EXERCISE DETAILS
Every word in the data below belongs in your copy, exactly as given; the pictures do not.
───── INPUT DATA ─────
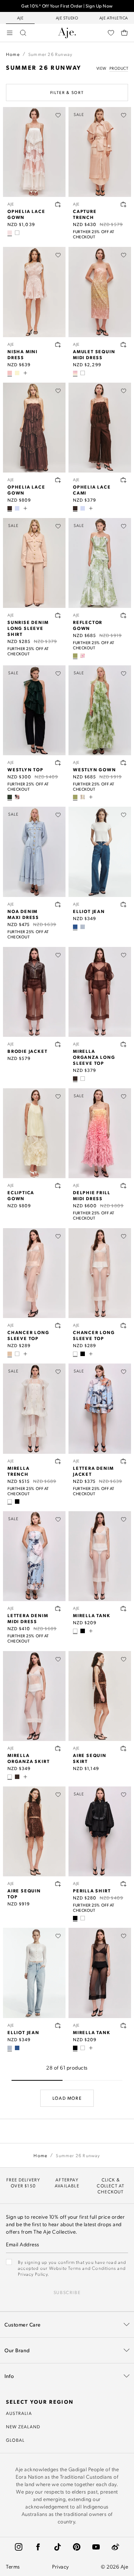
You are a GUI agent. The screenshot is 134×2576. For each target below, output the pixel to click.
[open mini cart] (124, 33)
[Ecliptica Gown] (34, 1133)
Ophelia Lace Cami (92, 490)
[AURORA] (75, 373)
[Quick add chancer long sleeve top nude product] (58, 1325)
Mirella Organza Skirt (28, 1758)
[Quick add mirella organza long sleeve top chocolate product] (124, 1044)
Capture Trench (85, 214)
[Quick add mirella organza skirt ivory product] (58, 1748)
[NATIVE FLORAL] (82, 655)
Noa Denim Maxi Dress (23, 914)
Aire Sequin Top (24, 1893)
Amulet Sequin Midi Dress (94, 354)
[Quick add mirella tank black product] (124, 2026)
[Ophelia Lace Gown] (34, 152)
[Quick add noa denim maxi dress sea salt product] (58, 904)
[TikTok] (57, 2547)
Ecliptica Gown (20, 1195)
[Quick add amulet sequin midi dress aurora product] (124, 345)
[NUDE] (9, 1354)
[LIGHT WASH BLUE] (82, 927)
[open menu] (9, 33)
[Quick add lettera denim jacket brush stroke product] (124, 1461)
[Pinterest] (76, 2547)
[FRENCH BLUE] (17, 508)
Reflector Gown (87, 625)
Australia (19, 2413)
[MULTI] (9, 232)
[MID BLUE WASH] (75, 927)
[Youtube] (96, 2547)
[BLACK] (82, 1354)
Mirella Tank (92, 1615)
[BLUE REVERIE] (82, 797)
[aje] (67, 32)
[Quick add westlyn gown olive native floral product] (124, 763)
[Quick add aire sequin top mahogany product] (58, 1884)
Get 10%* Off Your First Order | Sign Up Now (67, 6)
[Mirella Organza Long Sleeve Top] (99, 992)
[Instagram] (18, 2547)
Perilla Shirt (92, 1890)
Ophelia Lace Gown (26, 214)
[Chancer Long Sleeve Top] (34, 1273)
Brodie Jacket (27, 1051)
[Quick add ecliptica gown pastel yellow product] (58, 1186)
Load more (67, 2098)
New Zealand (23, 2426)
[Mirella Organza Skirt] (34, 1696)
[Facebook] (38, 2547)
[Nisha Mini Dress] (34, 292)
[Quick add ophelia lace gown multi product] (58, 204)
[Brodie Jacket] (34, 992)
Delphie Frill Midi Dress (91, 1195)
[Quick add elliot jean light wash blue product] (58, 2026)
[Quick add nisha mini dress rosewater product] (58, 345)
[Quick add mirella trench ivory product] (58, 1461)
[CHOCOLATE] (9, 508)
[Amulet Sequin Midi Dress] (99, 292)
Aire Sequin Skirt (89, 1758)
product (118, 68)
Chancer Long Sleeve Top (28, 1335)
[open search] (23, 33)
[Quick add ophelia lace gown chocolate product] (58, 480)
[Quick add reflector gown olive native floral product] (124, 615)
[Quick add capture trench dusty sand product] (124, 204)
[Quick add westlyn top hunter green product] (58, 763)
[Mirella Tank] (99, 1556)
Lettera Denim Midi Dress (27, 1618)
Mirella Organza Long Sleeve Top (94, 1057)
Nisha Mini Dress (22, 354)
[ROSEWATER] (9, 373)
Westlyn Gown (94, 769)
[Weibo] (115, 2547)
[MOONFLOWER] (17, 797)
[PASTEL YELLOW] (17, 373)
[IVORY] (17, 232)
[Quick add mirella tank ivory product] (124, 1609)
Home (13, 54)
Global (15, 2440)
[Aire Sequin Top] (34, 1831)
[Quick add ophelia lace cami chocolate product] (124, 480)
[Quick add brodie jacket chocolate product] (58, 1044)
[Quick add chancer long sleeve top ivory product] (124, 1325)
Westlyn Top (25, 769)
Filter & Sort (67, 92)
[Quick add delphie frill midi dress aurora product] (124, 1186)
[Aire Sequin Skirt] (99, 1696)
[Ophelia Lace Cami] (99, 428)
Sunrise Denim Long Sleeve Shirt (27, 628)
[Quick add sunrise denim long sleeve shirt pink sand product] (58, 615)
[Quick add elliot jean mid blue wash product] (124, 904)
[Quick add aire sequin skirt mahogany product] (124, 1748)
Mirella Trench (18, 1471)
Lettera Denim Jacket (93, 1471)
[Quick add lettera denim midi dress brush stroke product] (58, 1609)
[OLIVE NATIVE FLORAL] (75, 655)
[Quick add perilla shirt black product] (124, 1884)
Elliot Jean (89, 911)
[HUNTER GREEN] (9, 797)
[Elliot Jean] (99, 852)
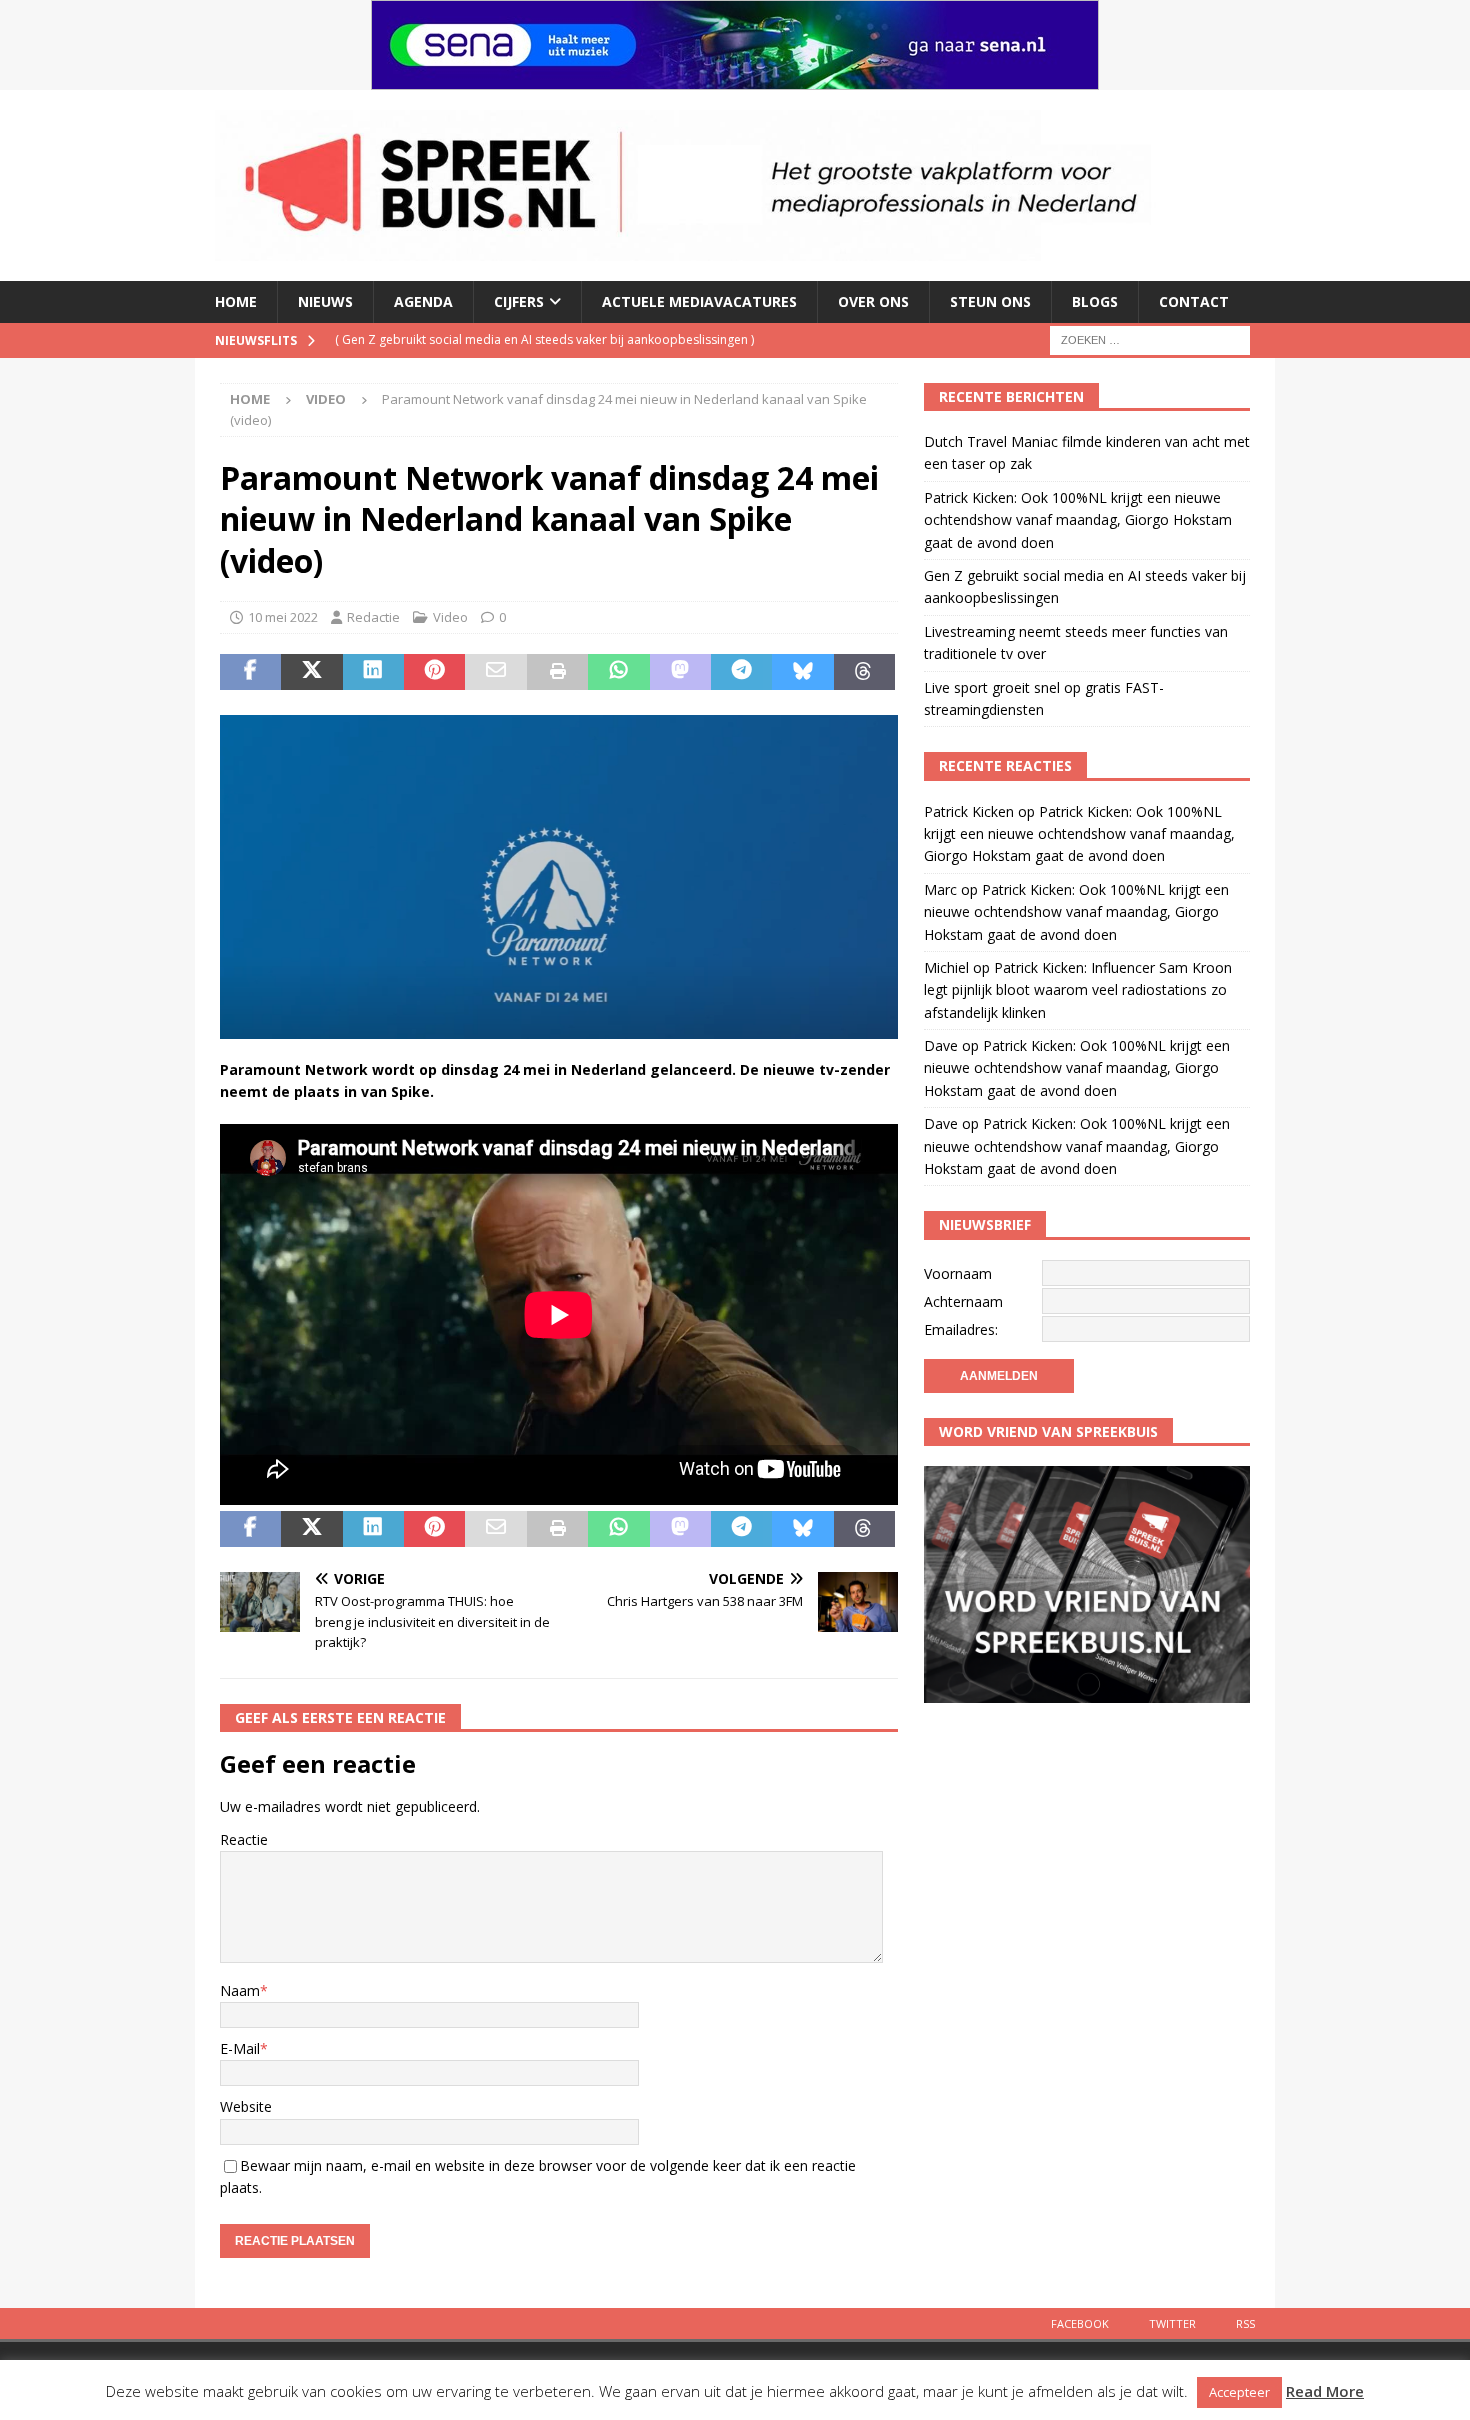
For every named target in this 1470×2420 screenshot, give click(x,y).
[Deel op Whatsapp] (618, 672)
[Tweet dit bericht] (311, 672)
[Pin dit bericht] (434, 672)
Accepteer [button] (1239, 2392)
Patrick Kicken (969, 811)
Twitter (1172, 2323)
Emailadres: (961, 1329)
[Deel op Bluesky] (802, 672)
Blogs (1095, 301)
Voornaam (958, 1273)
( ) (544, 339)
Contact (1194, 301)
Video (450, 617)
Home (236, 301)
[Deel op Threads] (864, 672)
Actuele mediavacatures (699, 301)
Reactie (244, 1839)
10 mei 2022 (283, 617)
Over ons (873, 301)
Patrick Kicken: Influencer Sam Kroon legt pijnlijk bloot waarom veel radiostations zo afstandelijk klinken (1078, 990)
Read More (1325, 2391)
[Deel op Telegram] (741, 672)
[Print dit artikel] (557, 672)
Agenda (423, 301)
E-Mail (240, 2048)
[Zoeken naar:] (1150, 338)
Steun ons (990, 301)
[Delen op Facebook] (250, 672)
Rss (1245, 2323)
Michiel (946, 967)
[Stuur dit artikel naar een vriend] (495, 672)
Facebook (1080, 2323)
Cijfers (519, 301)
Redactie (373, 617)
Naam (240, 1990)
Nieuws (325, 301)
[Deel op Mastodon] (680, 672)
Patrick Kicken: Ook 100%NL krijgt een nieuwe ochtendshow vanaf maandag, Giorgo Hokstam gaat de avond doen (1078, 520)
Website (246, 2106)
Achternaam (963, 1301)
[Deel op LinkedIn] (373, 672)
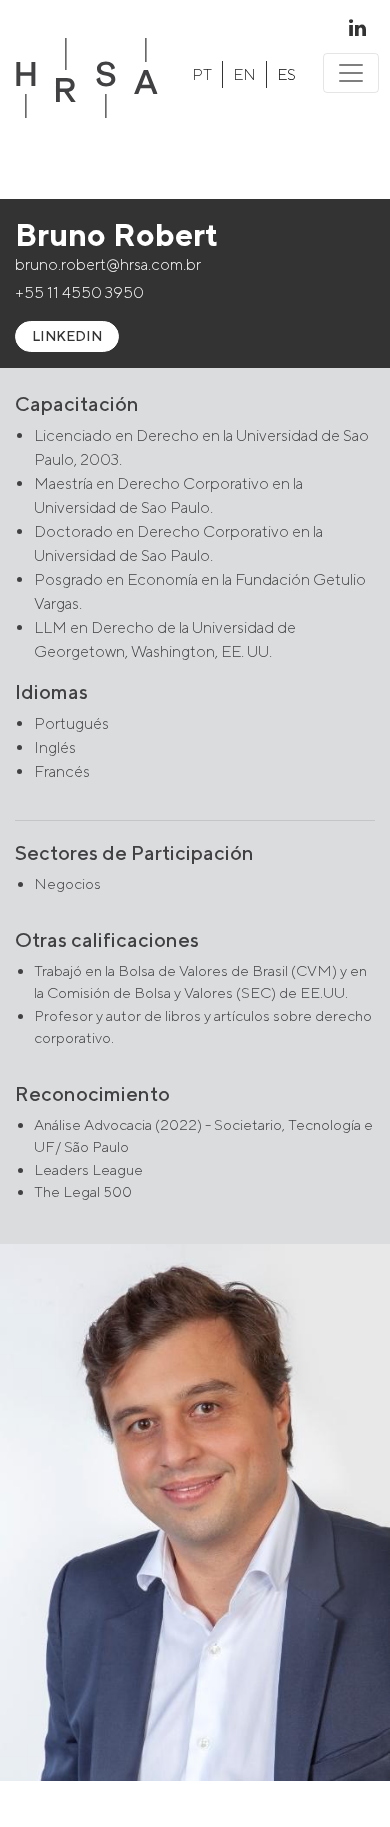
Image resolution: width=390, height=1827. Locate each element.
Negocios (67, 883)
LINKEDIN (67, 336)
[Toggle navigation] (351, 73)
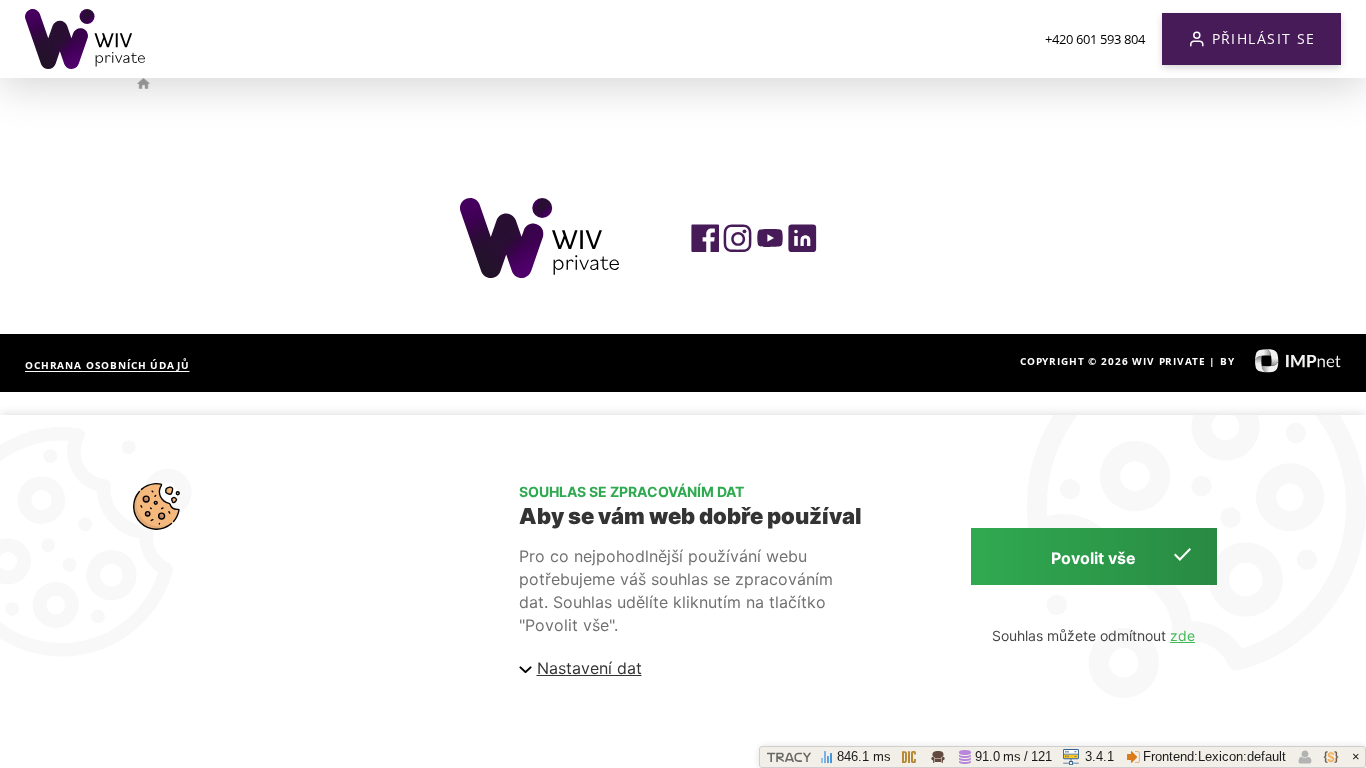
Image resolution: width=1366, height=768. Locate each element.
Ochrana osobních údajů (107, 365)
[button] (1251, 39)
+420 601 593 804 (1095, 39)
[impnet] (1290, 361)
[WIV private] (85, 39)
─────
RESPONSE TO THIS EXERCISE
You are a GUI agent. The screenshot is 134×2576. For each target below, output the pixel to click.
[open mini cart] (124, 33)
[Ecliptica Gown] (34, 1133)
Ophelia Lace Cami (92, 490)
[AURORA] (75, 373)
[Quick add chancer long sleeve top nude product] (58, 1325)
Mirella Organza Skirt (28, 1758)
[Quick add mirella organza long sleeve top chocolate product] (124, 1044)
Capture Trench (85, 214)
[Quick add mirella organza skirt ivory product] (58, 1748)
[NATIVE FLORAL] (82, 655)
Noa Denim Maxi Dress (23, 914)
Aire Sequin Top (24, 1893)
Amulet Sequin Midi Dress (94, 354)
[Quick add mirella tank black product] (124, 2026)
[Ophelia Lace Gown] (34, 152)
[Quick add noa denim maxi dress sea salt product] (58, 904)
[TikTok] (57, 2547)
Ecliptica Gown (20, 1195)
[Quick add amulet sequin midi dress aurora product] (124, 345)
[NUDE] (9, 1354)
[LIGHT WASH BLUE] (82, 927)
[open menu] (9, 33)
[Quick add lettera denim jacket brush stroke product] (124, 1461)
[Pinterest] (76, 2547)
[FRENCH BLUE] (17, 508)
Reflector Gown (87, 625)
Australia (19, 2413)
[MULTI] (9, 232)
[MID BLUE WASH] (75, 927)
[Youtube] (96, 2547)
[BLACK] (82, 1354)
Mirella Tank (92, 1615)
[BLUE REVERIE] (82, 797)
[aje] (67, 32)
[Quick add westlyn gown olive native floral product] (124, 763)
[Quick add aire sequin top mahogany product] (58, 1884)
Get 10%* Off Your First Order | Sign Up Now (67, 6)
[Mirella Organza Long Sleeve Top] (99, 992)
[Instagram] (18, 2547)
Perilla Shirt (92, 1890)
Ophelia Lace Gown (26, 214)
[Chancer Long Sleeve Top] (34, 1273)
Brodie Jacket (27, 1051)
[Quick add ecliptica gown pastel yellow product] (58, 1186)
Load more (67, 2098)
New Zealand (23, 2426)
[Mirella Organza Skirt] (34, 1696)
[Facebook] (38, 2547)
[Nisha Mini Dress] (34, 292)
[Quick add ophelia lace gown multi product] (58, 204)
[Brodie Jacket] (34, 992)
Delphie Frill Midi Dress (91, 1195)
[Quick add elliot jean light wash blue product] (58, 2026)
[Quick add nisha mini dress rosewater product] (58, 345)
[Quick add mirella trench ivory product] (58, 1461)
[CHOCOLATE] (9, 508)
[Amulet Sequin Midi Dress] (99, 292)
Aire Sequin Skirt (89, 1758)
product (118, 68)
Chancer Long Sleeve Top (28, 1335)
[open search] (23, 33)
[Quick add ophelia lace gown chocolate product] (58, 480)
[Quick add reflector gown olive native floral product] (124, 615)
[Quick add capture trench dusty sand product] (124, 204)
[Quick add westlyn top hunter green product] (58, 763)
[Mirella Tank] (99, 1556)
Lettera Denim Midi Dress (27, 1618)
Mirella Organza Long Sleeve Top (94, 1057)
Nisha Mini Dress (22, 354)
[ROSEWATER] (9, 373)
Westlyn Gown (94, 769)
[Weibo] (115, 2547)
[MOONFLOWER] (17, 797)
[PASTEL YELLOW] (17, 373)
[IVORY] (17, 232)
[Quick add mirella tank ivory product] (124, 1609)
Home (13, 54)
Global (15, 2440)
[Aire Sequin Top] (34, 1831)
[Quick add ophelia lace cami chocolate product] (124, 480)
[Quick add brodie jacket chocolate product] (58, 1044)
[Quick add chancer long sleeve top ivory product] (124, 1325)
Westlyn Top (25, 769)
Filter & Sort (67, 92)
[Quick add delphie frill midi dress aurora product] (124, 1186)
[Aire Sequin Skirt] (99, 1696)
[Ophelia Lace Cami] (99, 428)
Sunrise Denim Long Sleeve Shirt (27, 628)
[Quick add sunrise denim long sleeve shirt pink sand product] (58, 615)
[Quick add elliot jean mid blue wash product] (124, 904)
[Quick add aire sequin skirt mahogany product] (124, 1748)
Mirella Trench (18, 1471)
Lettera Denim Jacket (93, 1471)
[Quick add lettera denim midi dress brush stroke product] (58, 1609)
[OLIVE NATIVE FLORAL] (75, 655)
[Quick add perilla shirt black product] (124, 1884)
Elliot Jean (89, 911)
[HUNTER GREEN] (9, 797)
[Elliot Jean] (99, 852)
For every named target in this 1470×2420 screenshot, give click(x,y).
[Deel op Whatsapp] (618, 672)
[Tweet dit bericht] (311, 672)
[Pin dit bericht] (434, 672)
Accepteer [button] (1239, 2392)
Patrick Kicken (969, 811)
Twitter (1172, 2323)
Emailadres: (961, 1329)
[Deel op Bluesky] (802, 672)
Blogs (1095, 301)
Voornaam (958, 1273)
( ) (544, 339)
Contact (1194, 301)
Video (450, 617)
Home (236, 301)
[Deel op Threads] (864, 672)
Actuele mediavacatures (699, 301)
Reactie (244, 1839)
10 mei 2022 (283, 617)
Over ons (873, 301)
Patrick Kicken: Influencer Sam Kroon legt pijnlijk bloot waarom veel radiostations zo afstandelijk klinken (1078, 990)
Read More (1325, 2391)
[Deel op Telegram] (741, 672)
[Print dit artikel] (557, 672)
Agenda (423, 301)
E-Mail (240, 2048)
[Zoeken naar:] (1150, 338)
Steun ons (990, 301)
[Delen op Facebook] (250, 672)
Rss (1245, 2323)
Michiel (946, 967)
[Stuur dit artikel naar een vriend] (495, 672)
Facebook (1080, 2323)
Cijfers (519, 301)
Redactie (373, 617)
Naam (240, 1990)
Nieuws (325, 301)
[Deel op Mastodon] (680, 672)
Patrick Kicken: Ook 100%NL krijgt een nieuwe ochtendshow vanaf maandag, Giorgo Hokstam gaat de avond doen (1078, 520)
Website (246, 2106)
Achternaam (963, 1301)
[Deel op LinkedIn] (373, 672)
Image resolution: width=390, height=1827. Locate each element.
Negocios (67, 883)
LINKEDIN (67, 336)
[Toggle navigation] (351, 73)
Image resolution: width=1366, height=768. Locate each element.
Ochrana osobních údajů (107, 365)
[button] (1251, 39)
+420 601 593 804 (1095, 39)
[impnet] (1290, 361)
[WIV private] (85, 39)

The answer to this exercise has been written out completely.